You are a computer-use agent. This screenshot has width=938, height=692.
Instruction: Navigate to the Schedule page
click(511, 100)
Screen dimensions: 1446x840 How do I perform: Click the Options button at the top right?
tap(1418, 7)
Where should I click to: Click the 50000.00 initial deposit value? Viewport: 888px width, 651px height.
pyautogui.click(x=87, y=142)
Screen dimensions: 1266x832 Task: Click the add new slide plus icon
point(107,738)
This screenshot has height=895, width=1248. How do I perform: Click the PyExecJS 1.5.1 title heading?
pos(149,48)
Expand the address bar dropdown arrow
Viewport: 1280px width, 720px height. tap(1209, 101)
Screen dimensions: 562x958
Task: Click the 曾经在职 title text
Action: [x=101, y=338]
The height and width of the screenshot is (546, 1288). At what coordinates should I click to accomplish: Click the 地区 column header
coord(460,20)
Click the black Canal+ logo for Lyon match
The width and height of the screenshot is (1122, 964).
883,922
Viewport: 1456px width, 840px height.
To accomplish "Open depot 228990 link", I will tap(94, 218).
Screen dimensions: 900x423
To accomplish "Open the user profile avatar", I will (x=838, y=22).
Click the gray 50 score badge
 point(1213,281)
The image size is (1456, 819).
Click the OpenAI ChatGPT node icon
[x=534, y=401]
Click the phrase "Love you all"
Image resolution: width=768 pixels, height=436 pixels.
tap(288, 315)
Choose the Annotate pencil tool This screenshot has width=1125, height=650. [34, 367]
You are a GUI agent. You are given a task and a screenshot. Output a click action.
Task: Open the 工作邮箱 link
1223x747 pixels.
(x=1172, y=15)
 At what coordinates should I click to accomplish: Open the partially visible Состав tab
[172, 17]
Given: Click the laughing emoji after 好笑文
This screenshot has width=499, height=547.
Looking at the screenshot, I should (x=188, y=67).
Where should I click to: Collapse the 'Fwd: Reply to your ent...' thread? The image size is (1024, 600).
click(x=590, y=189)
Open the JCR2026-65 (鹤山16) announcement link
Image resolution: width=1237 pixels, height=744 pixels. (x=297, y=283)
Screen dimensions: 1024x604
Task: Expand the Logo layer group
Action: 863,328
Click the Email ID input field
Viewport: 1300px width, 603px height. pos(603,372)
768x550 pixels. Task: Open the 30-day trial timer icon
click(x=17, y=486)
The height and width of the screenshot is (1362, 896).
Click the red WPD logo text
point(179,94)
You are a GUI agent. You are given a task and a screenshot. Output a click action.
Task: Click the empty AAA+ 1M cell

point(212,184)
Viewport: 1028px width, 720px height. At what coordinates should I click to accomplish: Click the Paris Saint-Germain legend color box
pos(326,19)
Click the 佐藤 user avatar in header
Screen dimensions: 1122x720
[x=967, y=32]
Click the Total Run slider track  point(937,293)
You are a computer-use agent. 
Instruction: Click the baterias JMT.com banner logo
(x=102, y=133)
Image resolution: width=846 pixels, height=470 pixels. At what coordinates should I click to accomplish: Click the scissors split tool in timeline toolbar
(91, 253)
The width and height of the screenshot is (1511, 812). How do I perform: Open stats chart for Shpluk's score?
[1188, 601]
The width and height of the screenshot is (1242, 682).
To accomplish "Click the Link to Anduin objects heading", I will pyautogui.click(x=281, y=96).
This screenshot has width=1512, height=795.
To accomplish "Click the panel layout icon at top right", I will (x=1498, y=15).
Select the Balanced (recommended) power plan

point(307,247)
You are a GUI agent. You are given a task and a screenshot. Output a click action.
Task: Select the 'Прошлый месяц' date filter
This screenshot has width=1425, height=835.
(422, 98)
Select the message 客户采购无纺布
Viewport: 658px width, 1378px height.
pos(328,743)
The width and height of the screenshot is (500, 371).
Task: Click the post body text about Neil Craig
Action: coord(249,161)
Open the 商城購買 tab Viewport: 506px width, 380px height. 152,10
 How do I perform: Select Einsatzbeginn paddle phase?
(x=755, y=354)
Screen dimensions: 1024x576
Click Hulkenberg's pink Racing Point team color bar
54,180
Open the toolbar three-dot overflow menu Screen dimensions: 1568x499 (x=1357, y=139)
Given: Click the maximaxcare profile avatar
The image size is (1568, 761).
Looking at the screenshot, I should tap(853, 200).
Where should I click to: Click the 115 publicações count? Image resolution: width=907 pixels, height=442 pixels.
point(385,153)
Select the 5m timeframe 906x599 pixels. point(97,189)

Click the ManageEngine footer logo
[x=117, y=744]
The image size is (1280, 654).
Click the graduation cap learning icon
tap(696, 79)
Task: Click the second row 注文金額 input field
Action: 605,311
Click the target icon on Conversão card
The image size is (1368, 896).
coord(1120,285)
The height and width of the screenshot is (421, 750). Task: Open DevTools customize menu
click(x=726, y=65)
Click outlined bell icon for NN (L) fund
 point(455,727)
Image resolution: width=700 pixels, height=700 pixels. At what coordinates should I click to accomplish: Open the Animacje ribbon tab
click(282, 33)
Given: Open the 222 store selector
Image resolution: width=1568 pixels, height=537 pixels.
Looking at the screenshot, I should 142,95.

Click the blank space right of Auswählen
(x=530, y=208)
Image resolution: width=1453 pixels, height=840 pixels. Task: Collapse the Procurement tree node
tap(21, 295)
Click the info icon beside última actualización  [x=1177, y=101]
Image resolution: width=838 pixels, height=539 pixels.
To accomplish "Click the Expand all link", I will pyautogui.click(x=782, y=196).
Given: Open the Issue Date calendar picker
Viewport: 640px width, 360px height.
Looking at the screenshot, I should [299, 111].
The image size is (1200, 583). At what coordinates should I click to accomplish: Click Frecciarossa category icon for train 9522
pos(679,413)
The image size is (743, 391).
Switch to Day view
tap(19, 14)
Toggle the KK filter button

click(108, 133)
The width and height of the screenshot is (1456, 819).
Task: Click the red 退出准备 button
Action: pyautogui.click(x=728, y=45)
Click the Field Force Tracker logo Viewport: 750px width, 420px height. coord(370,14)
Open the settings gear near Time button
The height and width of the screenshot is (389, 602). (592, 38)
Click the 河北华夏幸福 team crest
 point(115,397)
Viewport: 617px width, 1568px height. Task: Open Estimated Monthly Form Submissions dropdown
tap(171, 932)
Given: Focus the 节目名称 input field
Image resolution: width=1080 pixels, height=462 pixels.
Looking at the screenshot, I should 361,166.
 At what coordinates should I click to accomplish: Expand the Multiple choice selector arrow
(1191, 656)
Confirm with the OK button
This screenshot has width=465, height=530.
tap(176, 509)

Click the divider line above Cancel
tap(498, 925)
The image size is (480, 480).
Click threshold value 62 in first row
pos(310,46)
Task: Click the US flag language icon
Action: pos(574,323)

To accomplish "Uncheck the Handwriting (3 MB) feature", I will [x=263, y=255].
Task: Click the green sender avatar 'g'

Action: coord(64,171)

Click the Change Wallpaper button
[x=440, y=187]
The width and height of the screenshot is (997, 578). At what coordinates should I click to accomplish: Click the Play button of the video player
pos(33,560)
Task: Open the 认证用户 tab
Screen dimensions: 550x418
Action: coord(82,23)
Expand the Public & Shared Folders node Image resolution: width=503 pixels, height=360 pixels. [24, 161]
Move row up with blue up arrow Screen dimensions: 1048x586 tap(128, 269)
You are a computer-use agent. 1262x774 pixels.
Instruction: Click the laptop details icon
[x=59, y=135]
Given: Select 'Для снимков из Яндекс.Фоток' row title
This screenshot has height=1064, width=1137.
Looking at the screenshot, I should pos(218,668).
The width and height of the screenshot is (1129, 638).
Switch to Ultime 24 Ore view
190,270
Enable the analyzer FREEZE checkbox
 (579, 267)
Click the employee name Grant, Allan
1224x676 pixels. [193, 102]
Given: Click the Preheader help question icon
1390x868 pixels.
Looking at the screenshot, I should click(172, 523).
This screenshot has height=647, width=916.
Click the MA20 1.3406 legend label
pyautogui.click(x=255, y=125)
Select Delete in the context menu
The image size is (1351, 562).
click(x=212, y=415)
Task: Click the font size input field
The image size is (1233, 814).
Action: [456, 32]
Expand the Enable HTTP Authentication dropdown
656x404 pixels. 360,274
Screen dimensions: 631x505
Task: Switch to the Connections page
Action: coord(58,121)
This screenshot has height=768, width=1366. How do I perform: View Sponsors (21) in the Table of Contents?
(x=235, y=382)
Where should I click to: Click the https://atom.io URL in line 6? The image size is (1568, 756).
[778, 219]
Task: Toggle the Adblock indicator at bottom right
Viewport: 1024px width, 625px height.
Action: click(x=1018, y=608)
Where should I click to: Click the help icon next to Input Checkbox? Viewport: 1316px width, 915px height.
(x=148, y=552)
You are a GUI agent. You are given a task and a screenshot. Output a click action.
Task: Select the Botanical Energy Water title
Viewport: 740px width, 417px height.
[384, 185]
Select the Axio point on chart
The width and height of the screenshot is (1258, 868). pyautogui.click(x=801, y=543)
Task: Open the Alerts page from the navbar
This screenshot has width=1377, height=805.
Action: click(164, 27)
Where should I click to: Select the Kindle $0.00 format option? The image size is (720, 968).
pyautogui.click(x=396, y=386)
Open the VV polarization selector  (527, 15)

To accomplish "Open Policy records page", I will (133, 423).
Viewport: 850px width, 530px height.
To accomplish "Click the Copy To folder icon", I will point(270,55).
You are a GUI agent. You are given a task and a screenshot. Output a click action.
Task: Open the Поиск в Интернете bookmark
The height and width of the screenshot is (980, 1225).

» The problem
Lines from the start of the material above through the line containing "Viewport: 1456px width, 840px height." are to be duplicated exactly, and only those.

» Response
You are a computer-use agent. This screenshot has width=938, height=692.
Instruction: Navigate to the Schedule page
click(511, 100)
Screen dimensions: 1446x840 How do I perform: Click the Options button at the top right?
tap(1418, 7)
Where should I click to: Click the 50000.00 initial deposit value? Viewport: 888px width, 651px height.
pyautogui.click(x=87, y=142)
Screen dimensions: 1266x832 Task: Click the add new slide plus icon
point(107,738)
This screenshot has height=895, width=1248. How do I perform: Click the PyExecJS 1.5.1 title heading?
pos(149,48)
Expand the address bar dropdown arrow
Viewport: 1280px width, 720px height. tap(1209, 101)
Screen dimensions: 562x958
Task: Click the 曾经在职 title text
Action: [x=101, y=338]
The height and width of the screenshot is (546, 1288). At what coordinates should I click to accomplish: Click the 地区 column header
coord(460,20)
Click the black Canal+ logo for Lyon match
The width and height of the screenshot is (1122, 964).
883,922
Viewport: 1456px width, 840px height.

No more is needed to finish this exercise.